Circostanze confernate all’ultima udienza dalla sorella e dalla madre della presunta vittima che a distanza di meno di due anni dalla convivenza, iniziata durante il lockdown del 2020, a novembre dell’anno scorso ha denunciato il padre di suo figlio, dopo essere finita al pronto soccorso dell’ospedale di Belcolle in seguito all’ennesimo litigio sfociato per lei in un pestaggio.
Nel corso di una delle liti più furibonde, mentre lei, incinta, infilava le sue cose in capienti sacchi per l’immondizia per tornare dai genitori, lui avrebbe dato fuoco in giardino a tutto ciò che la compagna non era riuscita ad arraffare. “Io prendevo da una parte, lui bruciava dall’altra”, avrebbe detto alla madre, che ha ricostruito l’episodio davanti ai giudici del collegio.

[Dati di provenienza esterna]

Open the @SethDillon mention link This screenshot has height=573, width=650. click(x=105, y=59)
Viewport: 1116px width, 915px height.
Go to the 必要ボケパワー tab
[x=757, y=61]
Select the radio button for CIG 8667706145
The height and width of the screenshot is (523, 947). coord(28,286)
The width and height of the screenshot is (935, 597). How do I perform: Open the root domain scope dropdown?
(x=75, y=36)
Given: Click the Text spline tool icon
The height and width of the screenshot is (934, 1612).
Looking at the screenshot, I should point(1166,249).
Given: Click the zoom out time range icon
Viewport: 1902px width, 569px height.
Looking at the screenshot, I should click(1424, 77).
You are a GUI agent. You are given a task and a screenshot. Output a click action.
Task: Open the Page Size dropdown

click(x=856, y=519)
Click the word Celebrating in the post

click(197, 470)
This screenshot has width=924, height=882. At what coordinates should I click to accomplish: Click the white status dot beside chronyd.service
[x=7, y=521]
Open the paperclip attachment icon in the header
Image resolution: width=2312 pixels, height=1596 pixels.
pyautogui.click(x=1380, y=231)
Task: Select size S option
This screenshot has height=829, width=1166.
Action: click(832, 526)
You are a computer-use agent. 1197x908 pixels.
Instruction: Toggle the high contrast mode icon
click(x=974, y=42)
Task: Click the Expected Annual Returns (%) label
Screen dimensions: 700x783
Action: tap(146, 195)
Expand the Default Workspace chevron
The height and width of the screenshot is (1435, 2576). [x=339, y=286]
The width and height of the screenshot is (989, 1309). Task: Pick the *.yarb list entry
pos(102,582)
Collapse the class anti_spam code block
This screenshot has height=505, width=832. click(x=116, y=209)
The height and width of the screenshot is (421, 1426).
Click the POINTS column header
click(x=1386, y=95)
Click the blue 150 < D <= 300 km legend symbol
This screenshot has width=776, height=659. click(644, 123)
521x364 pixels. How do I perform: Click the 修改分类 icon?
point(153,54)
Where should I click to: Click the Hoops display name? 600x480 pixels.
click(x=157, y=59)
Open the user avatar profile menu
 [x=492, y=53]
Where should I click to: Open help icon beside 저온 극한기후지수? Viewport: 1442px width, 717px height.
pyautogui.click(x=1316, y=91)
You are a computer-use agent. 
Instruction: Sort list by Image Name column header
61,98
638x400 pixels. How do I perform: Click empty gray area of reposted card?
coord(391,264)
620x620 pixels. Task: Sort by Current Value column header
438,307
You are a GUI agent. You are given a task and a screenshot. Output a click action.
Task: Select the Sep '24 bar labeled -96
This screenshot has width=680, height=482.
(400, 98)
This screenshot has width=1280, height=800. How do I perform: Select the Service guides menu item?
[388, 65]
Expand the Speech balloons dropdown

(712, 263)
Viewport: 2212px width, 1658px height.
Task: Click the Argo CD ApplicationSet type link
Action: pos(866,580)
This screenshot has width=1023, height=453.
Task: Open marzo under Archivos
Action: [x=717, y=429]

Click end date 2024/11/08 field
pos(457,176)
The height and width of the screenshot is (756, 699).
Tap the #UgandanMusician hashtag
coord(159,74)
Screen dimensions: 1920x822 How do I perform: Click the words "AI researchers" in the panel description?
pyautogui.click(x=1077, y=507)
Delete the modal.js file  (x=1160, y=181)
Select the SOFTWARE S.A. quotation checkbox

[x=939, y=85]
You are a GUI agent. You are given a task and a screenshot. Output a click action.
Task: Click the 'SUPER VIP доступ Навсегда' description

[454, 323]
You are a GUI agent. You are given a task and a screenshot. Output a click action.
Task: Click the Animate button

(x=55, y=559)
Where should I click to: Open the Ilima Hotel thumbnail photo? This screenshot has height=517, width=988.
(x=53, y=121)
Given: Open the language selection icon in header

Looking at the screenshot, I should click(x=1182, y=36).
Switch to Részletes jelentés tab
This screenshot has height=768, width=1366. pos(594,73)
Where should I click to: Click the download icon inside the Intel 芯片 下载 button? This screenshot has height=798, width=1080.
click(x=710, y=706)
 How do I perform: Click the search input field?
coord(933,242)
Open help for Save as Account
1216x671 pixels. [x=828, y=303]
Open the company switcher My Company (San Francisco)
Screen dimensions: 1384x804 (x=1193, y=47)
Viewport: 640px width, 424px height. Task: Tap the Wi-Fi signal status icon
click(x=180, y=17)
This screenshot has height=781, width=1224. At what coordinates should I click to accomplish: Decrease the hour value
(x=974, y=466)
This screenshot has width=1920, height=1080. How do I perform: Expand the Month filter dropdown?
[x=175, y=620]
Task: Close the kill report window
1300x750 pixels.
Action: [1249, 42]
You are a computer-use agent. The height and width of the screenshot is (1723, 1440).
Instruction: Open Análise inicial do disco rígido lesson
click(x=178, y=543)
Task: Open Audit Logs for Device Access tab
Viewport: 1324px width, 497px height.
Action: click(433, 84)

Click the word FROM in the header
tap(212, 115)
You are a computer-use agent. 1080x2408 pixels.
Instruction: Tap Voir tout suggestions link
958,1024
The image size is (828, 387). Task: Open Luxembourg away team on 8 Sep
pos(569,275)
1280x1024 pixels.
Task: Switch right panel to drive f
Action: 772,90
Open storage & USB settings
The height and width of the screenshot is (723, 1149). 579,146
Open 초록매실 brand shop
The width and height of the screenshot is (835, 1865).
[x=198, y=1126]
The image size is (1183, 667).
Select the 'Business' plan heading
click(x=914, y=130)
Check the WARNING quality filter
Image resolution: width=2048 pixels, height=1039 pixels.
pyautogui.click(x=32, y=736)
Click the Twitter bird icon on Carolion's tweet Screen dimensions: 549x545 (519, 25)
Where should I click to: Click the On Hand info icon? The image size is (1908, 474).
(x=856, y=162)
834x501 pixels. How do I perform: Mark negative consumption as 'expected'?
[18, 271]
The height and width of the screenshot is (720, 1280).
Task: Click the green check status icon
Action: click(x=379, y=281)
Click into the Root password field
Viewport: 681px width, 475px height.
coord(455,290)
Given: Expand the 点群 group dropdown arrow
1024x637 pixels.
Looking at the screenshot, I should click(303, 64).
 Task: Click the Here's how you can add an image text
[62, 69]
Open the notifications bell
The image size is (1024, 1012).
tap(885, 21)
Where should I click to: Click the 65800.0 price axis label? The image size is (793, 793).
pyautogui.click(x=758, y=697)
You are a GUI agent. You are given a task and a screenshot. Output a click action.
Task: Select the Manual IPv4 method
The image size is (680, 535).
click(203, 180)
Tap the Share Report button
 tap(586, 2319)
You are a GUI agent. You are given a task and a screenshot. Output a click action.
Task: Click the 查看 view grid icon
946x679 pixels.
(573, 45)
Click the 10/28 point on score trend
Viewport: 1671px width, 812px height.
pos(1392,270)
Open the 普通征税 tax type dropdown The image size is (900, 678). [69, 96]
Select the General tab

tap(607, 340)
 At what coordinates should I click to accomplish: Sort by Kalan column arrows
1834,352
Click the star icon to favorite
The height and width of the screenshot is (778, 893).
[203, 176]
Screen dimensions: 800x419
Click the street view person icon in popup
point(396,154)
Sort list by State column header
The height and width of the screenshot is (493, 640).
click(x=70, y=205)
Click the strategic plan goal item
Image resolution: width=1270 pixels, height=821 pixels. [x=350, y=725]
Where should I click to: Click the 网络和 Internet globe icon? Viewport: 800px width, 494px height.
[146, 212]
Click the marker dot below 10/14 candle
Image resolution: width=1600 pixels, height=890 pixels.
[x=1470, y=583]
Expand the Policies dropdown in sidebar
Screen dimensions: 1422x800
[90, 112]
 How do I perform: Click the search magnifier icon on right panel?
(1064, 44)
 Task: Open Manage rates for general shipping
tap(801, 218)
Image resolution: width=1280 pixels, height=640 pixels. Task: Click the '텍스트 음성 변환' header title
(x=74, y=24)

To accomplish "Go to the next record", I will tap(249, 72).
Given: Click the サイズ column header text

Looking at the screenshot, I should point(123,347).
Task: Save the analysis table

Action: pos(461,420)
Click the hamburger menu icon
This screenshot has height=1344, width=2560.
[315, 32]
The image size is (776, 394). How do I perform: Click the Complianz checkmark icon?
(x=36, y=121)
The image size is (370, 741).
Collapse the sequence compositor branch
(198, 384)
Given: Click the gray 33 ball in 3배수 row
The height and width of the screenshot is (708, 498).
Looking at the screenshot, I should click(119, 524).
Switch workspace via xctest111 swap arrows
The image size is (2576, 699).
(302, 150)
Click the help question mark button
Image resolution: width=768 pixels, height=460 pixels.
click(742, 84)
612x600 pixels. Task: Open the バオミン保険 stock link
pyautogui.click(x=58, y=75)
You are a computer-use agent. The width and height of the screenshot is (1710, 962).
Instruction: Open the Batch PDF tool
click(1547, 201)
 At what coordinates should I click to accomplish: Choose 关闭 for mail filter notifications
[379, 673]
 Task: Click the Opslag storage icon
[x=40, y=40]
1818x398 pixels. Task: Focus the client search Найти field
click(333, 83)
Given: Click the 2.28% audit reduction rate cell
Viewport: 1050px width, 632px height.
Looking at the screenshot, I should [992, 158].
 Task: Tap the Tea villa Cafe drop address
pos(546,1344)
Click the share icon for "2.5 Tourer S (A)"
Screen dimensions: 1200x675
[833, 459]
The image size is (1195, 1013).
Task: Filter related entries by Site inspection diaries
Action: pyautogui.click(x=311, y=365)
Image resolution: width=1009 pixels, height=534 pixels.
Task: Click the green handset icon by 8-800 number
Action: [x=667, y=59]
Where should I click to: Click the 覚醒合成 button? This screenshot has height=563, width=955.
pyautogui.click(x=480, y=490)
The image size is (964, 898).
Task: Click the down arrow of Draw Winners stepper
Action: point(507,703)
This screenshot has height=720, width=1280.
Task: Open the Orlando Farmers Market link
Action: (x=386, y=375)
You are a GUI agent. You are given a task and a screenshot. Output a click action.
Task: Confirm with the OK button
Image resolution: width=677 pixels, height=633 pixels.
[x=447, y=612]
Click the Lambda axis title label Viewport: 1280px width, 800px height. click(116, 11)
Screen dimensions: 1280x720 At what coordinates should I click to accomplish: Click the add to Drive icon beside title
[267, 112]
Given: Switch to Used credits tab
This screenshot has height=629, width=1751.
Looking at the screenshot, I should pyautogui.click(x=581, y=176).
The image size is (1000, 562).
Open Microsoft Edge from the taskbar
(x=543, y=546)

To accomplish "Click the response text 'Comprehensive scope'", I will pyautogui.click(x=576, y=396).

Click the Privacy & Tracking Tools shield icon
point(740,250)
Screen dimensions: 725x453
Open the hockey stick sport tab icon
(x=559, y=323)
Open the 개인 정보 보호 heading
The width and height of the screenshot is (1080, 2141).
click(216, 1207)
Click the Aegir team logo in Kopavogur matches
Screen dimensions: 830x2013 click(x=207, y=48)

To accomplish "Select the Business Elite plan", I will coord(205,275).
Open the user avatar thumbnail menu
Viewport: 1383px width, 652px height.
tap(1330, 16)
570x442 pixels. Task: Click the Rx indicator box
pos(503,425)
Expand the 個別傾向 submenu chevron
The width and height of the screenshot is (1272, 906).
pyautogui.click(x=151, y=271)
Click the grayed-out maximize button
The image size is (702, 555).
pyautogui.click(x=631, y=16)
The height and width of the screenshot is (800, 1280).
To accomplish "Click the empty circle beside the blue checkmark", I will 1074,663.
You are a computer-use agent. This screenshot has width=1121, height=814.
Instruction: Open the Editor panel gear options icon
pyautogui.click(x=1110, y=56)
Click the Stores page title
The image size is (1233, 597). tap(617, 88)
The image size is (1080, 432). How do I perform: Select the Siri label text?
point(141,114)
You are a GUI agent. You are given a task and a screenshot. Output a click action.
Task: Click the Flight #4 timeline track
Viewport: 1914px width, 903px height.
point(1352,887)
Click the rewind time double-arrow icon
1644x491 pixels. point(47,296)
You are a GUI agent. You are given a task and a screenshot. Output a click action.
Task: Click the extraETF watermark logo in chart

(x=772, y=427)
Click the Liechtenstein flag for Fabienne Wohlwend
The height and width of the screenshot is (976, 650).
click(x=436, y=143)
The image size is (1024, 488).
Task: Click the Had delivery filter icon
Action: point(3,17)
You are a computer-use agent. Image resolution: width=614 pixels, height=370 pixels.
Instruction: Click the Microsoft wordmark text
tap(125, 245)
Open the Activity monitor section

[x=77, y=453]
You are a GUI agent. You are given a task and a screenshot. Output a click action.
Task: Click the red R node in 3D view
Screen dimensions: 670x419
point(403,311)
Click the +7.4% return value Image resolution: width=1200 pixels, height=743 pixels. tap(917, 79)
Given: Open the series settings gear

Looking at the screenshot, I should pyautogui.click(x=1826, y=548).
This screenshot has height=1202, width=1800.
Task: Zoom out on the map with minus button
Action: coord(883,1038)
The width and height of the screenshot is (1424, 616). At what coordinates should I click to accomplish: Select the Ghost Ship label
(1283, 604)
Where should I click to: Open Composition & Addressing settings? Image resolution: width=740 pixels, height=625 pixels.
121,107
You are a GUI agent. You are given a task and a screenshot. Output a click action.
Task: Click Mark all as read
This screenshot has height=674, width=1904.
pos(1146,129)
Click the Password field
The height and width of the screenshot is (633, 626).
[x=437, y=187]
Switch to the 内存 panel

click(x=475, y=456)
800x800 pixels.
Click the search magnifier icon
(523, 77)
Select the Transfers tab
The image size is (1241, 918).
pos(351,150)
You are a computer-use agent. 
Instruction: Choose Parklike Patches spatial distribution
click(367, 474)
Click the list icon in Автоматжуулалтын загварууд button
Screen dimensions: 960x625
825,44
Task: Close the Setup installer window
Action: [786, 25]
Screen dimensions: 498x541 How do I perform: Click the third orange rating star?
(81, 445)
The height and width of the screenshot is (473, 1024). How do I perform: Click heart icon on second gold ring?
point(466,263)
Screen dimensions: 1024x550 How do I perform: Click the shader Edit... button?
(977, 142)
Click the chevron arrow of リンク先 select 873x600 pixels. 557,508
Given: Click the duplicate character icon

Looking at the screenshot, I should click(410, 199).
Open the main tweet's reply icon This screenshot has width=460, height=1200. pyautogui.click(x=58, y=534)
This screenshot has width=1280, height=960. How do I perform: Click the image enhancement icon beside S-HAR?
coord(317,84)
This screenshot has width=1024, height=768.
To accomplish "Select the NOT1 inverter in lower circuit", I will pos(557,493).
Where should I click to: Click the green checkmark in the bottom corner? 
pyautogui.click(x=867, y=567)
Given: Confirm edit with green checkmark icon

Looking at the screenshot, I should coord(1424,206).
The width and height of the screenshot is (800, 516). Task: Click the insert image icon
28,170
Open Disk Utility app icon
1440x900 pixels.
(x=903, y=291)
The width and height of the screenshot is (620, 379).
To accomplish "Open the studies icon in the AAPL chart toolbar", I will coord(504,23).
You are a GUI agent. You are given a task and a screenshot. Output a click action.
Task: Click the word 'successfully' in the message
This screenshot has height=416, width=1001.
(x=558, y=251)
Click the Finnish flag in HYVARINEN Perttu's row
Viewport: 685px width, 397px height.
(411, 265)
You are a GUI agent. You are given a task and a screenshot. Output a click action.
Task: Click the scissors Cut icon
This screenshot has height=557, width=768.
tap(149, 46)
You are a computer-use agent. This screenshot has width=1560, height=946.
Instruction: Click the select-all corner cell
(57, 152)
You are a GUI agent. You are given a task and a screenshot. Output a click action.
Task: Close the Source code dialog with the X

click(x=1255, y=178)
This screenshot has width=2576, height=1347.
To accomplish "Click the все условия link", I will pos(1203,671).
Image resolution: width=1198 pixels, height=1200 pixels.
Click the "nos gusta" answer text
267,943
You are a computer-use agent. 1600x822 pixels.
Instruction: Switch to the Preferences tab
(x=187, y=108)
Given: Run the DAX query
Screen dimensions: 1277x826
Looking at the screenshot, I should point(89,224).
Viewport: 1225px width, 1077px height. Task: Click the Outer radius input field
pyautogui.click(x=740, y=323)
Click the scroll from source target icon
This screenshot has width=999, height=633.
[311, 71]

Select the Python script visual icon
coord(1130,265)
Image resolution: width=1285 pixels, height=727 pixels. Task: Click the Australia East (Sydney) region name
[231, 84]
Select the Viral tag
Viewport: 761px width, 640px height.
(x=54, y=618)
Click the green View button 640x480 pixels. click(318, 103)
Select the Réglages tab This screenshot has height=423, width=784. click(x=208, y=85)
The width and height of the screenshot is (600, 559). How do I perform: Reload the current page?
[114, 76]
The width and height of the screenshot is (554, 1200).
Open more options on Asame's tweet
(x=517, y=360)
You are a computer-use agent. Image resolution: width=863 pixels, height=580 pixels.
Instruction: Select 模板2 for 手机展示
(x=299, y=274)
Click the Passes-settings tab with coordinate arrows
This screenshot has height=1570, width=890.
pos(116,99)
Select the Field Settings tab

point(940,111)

La sera del 31 ottobre 2021, il padre l’avrebbe fatta spogliare per vedere se, oltre alle parti scoperte, ci fosse altro, scoprendo che era stata picchiata con un manico di scopa e che aveva lividi su tutto il corpo. “La mattina dopo, il primo novembre, l’abbiamo portata in ospedale – ha proseguito la madre, sottolineando su richiesta del difensore Francesco Massatani – davanti a noi lui non ha mai alzato le mani su nostra figlia. Solo un’altra volta è venuta con un segno sullo zigomo, ma ci disse che era stato il cane”.
Il primo novembre 2021 la presunta vittima, sentita come parte offesa alla prima udienza dello scorso 29 giugno, dopo essere finita al pronto soccorso, medicata con una prognosi di 7 giorni, ha lasciato e denunciato il compagno, colpito dal divieto di avvicinamento e finito a processo col giudizio immediato per maltrattamenti in famiglia.
Articoli: Prende a scopate la ex, i suoceri: “Nostra figlia aveva lividi su tutto il corpo” – “Botte e insulti anche quando ero incinta”
Presunzione di innocenza
Nel sistema penale italiano vige la presunzione di innocenza fino alla sentenza definitiva. Presunzione di innocenza che si basa sull’articolo 27 della costituzione italiana secondo il quale una persona “non è considerata colpevole sino alla condanna definitiva”.